(掲載本文)
═══

最適解へのアプローチ(序論)


さて、この項もそろそろもうワンステップ上に行きます。
今回は久しぶりにタイヤの話を中心にしてみましょう。

今までに、「車と外界とを唯一、物理的に繋ぐのものはタイヤである」と言うフレーズは何度も書いてきましたね。
それでは路面とタイヤは、一体どんな力によって繋がっているのでしょうか??
すぐに分かるかな??

それは、「摩擦力」です。
路面とタイヤの間に摩擦が有るからこそ、その摩擦力によって、加速したり減速したり、曲がったりすることが出来るわけです。
これは逆に言えば、どんなメカを搭載しても、車に摩擦力を超える力を与えることは不可能だということです。
例えば、ツルツルの氷の上では摩擦力が小さいため、舗装路と比べて小さな加速Gや減速Gしか与えることができないわけですね。

まあ多くの人はこれは理解していると思います。

═══

(語句や要素の位置を特定した記録)
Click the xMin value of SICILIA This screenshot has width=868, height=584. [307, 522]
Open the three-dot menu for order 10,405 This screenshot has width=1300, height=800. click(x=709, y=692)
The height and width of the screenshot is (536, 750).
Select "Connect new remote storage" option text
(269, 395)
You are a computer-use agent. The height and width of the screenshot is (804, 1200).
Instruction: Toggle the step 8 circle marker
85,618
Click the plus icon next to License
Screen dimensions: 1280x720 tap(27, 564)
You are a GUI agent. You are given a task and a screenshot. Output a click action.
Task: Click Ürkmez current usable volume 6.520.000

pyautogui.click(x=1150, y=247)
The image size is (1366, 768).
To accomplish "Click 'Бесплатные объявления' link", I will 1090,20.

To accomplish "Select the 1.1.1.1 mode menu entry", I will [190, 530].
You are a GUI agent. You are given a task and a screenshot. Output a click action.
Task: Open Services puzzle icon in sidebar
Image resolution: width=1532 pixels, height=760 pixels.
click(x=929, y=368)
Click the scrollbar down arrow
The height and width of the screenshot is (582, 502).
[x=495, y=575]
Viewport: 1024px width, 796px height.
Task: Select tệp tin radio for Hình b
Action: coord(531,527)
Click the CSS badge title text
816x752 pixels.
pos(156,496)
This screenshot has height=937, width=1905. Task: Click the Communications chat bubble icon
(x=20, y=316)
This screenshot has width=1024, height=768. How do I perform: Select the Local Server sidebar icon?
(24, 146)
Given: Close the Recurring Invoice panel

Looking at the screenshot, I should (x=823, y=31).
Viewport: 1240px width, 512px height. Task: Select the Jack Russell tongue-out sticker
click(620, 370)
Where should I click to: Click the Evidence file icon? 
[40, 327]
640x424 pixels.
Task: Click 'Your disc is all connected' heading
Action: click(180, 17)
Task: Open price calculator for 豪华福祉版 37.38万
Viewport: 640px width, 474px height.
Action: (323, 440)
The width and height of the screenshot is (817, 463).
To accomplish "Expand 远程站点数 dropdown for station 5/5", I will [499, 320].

═══

(取り組む作業)
1. リストの「Given: Close the Recurring Invoice panel」を含む行から「Action: (323, 440)」を含む行までを、空行を除いて番号付きの箇条書きに書き直してください。
2. タイヤと摩擦力についての本文の続きを、最後の文の後から書き足してください。
本文とリストは互いに無関係です。

(作業の結果)
1.
1. Given: Close the Recurring Invoice panel
2. Looking at the screenshot, I should (x=823, y=31).
3. Viewport: 1240px width, 512px height. Task: Select the Jack Russell tongue-out sticker
4. click(620, 370)
5. Where should I click to: Click the Evidence file icon? 
6. [40, 327]
7. 640x424 pixels.
8. Task: Click 'Your disc is all connected' heading
9. Action: click(180, 17)
10. Task: Open price calculator for 豪华福祉版 37.38万
11. Viewport: 640px width, 474px height.
12. Action: (323, 440)

2.
それではそれを踏まえて一つ出題です。
タイヤの摩擦係数μが、タイヤと路面間の平均値0.9だとすると、そのタイヤを履いた車の出せる最大G(加速度)はいくつでしょう?
ただし、平地を走る際で、今回も空力は無視します。
また、ここでは今までに書いた、タイヤの縦と横グリップの違いや、滑ると摩擦係数が上がる話や、荷重に対する摩擦係数の非線形性の話は取り敢えず無視するとしましょう。
つまり、常に摩擦係数は0.9だとしたら、ですね。

ちなみに答えはとても覚えやすいシンプルなものなので、これが分からない人は恐らく計算をしたことが無いのでしょう。
出題されてすぐに分かった人は、優秀ですね。 恐らくこれまでの項を、暗記でなく物理的に理解して、自分で計算できる所まで成長しているのでしょう。

答えはとっても簡単です。
タイヤの摩擦係数が0.9ならば、この車にはいかなる時も 0.9[G]以上の加速度は与えられません。
つまり、加速Gも減速Gも横Gも、もちろんそれらが組み合わさったGも、全て0.9以下となります。
今回は摩擦係数を0.9としましたが、摩擦係数がμだとすると、その車の出せる最大Gはμ[G]となります。

どうしてそうなるかは分かりますか??
タイヤの摩擦係数がμ、車重がmだとすると、その車が出せる最大の摩擦力は、
F = μmg
でしたね?

これがタイヤが車に与えられる、最大の力です。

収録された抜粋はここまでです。